Listed entries:
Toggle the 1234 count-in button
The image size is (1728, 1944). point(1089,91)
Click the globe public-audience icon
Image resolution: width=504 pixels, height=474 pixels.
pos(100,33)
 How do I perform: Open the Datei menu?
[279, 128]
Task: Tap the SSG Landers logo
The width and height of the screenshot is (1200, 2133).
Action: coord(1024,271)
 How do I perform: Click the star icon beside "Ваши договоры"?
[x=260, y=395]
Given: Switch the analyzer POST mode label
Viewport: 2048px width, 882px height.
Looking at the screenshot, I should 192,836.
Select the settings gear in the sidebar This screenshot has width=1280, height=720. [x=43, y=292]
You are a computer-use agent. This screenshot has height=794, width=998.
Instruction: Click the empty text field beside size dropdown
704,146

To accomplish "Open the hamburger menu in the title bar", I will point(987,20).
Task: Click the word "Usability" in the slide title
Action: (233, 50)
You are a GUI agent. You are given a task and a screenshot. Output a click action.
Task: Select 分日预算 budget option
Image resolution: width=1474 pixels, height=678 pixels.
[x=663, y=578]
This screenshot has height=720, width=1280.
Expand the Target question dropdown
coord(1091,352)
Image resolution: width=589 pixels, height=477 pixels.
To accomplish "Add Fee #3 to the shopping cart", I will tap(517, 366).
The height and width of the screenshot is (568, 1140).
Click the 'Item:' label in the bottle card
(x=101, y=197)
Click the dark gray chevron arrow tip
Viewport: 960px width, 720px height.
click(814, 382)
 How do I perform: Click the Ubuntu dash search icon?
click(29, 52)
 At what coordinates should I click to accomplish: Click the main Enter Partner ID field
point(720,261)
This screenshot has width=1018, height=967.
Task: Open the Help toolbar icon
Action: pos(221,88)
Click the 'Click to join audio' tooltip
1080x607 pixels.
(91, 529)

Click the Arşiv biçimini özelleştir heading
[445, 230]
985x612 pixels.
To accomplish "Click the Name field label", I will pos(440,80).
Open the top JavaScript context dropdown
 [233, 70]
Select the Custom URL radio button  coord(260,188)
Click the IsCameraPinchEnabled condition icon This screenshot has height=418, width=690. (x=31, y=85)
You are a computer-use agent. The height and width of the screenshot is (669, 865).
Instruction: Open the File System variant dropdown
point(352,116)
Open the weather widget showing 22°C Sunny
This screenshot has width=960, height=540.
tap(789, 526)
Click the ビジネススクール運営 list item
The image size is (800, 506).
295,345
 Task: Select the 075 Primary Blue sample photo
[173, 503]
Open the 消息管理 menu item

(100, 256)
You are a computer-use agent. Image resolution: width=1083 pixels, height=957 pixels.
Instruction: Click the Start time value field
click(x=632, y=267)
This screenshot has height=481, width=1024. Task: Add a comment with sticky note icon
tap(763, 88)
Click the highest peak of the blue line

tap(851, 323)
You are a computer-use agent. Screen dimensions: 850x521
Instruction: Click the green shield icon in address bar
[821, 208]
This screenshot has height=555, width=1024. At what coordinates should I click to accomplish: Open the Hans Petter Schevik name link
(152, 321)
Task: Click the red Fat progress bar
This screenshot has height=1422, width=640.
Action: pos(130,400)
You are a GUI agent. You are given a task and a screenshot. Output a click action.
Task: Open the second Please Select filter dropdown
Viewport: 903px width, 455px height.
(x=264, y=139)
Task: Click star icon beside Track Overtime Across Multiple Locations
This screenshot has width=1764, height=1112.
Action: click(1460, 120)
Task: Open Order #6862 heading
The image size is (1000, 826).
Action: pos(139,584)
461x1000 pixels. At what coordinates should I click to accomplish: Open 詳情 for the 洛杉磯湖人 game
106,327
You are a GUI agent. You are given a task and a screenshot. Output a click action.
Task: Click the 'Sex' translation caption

Task prompt: Reproduce all of the records precisely. No word may differ.

Completed exercise:
Toggle the 1234 count-in button
The image size is (1728, 1944). point(1089,91)
Click the globe public-audience icon
Image resolution: width=504 pixels, height=474 pixels.
pos(100,33)
 How do I perform: Open the Datei menu?
[279, 128]
Task: Tap the SSG Landers logo
The width and height of the screenshot is (1200, 2133).
Action: coord(1024,271)
 How do I perform: Click the star icon beside "Ваши договоры"?
[x=260, y=395]
Given: Switch the analyzer POST mode label
Viewport: 2048px width, 882px height.
Looking at the screenshot, I should 192,836.
Select the settings gear in the sidebar This screenshot has width=1280, height=720. [x=43, y=292]
You are a computer-use agent. This screenshot has height=794, width=998.
Instruction: Click the empty text field beside size dropdown
704,146

To accomplish "Open the hamburger menu in the title bar", I will point(987,20).
Task: Click the word "Usability" in the slide title
Action: (233, 50)
You are a GUI agent. You are given a task and a screenshot. Output a click action.
Task: Select 分日预算 budget option
Image resolution: width=1474 pixels, height=678 pixels.
[x=663, y=578]
This screenshot has height=720, width=1280.
Expand the Target question dropdown
coord(1091,352)
Image resolution: width=589 pixels, height=477 pixels.
To accomplish "Add Fee #3 to the shopping cart", I will tap(517, 366).
The height and width of the screenshot is (568, 1140).
Click the 'Item:' label in the bottle card
(x=101, y=197)
Click the dark gray chevron arrow tip
Viewport: 960px width, 720px height.
click(814, 382)
 How do I perform: Click the Ubuntu dash search icon?
click(29, 52)
 At what coordinates should I click to accomplish: Click the main Enter Partner ID field
point(720,261)
This screenshot has width=1018, height=967.
Task: Open the Help toolbar icon
Action: pos(221,88)
Click the 'Click to join audio' tooltip
1080x607 pixels.
(91, 529)

Click the Arşiv biçimini özelleştir heading
[445, 230]
985x612 pixels.
To accomplish "Click the Name field label", I will pos(440,80).
Open the top JavaScript context dropdown
 [233, 70]
Select the Custom URL radio button  coord(260,188)
Click the IsCameraPinchEnabled condition icon This screenshot has height=418, width=690. (x=31, y=85)
You are a computer-use agent. The height and width of the screenshot is (669, 865).
Instruction: Open the File System variant dropdown
point(352,116)
Open the weather widget showing 22°C Sunny
This screenshot has width=960, height=540.
tap(789, 526)
Click the ビジネススクール運営 list item
The image size is (800, 506).
295,345
 Task: Select the 075 Primary Blue sample photo
[173, 503]
Open the 消息管理 menu item

(100, 256)
You are a computer-use agent. Image resolution: width=1083 pixels, height=957 pixels.
Instruction: Click the Start time value field
click(x=632, y=267)
This screenshot has height=481, width=1024. Task: Add a comment with sticky note icon
tap(763, 88)
Click the highest peak of the blue line

tap(851, 323)
You are a computer-use agent. Screen dimensions: 850x521
Instruction: Click the green shield icon in address bar
[821, 208]
This screenshot has height=555, width=1024. At what coordinates should I click to accomplish: Open the Hans Petter Schevik name link
(152, 321)
Task: Click the red Fat progress bar
This screenshot has height=1422, width=640.
Action: pos(130,400)
You are a GUI agent. You are given a task and a screenshot. Output a click action.
Task: Open the second Please Select filter dropdown
Viewport: 903px width, 455px height.
(x=264, y=139)
Task: Click star icon beside Track Overtime Across Multiple Locations
This screenshot has width=1764, height=1112.
Action: click(1460, 120)
Task: Open Order #6862 heading
The image size is (1000, 826).
Action: pos(139,584)
461x1000 pixels. At what coordinates should I click to accomplish: Open 詳情 for the 洛杉磯湖人 game
106,327
You are a GUI agent. You are given a task and a screenshot. Output a click action.
Task: Click the 'Sex' translation caption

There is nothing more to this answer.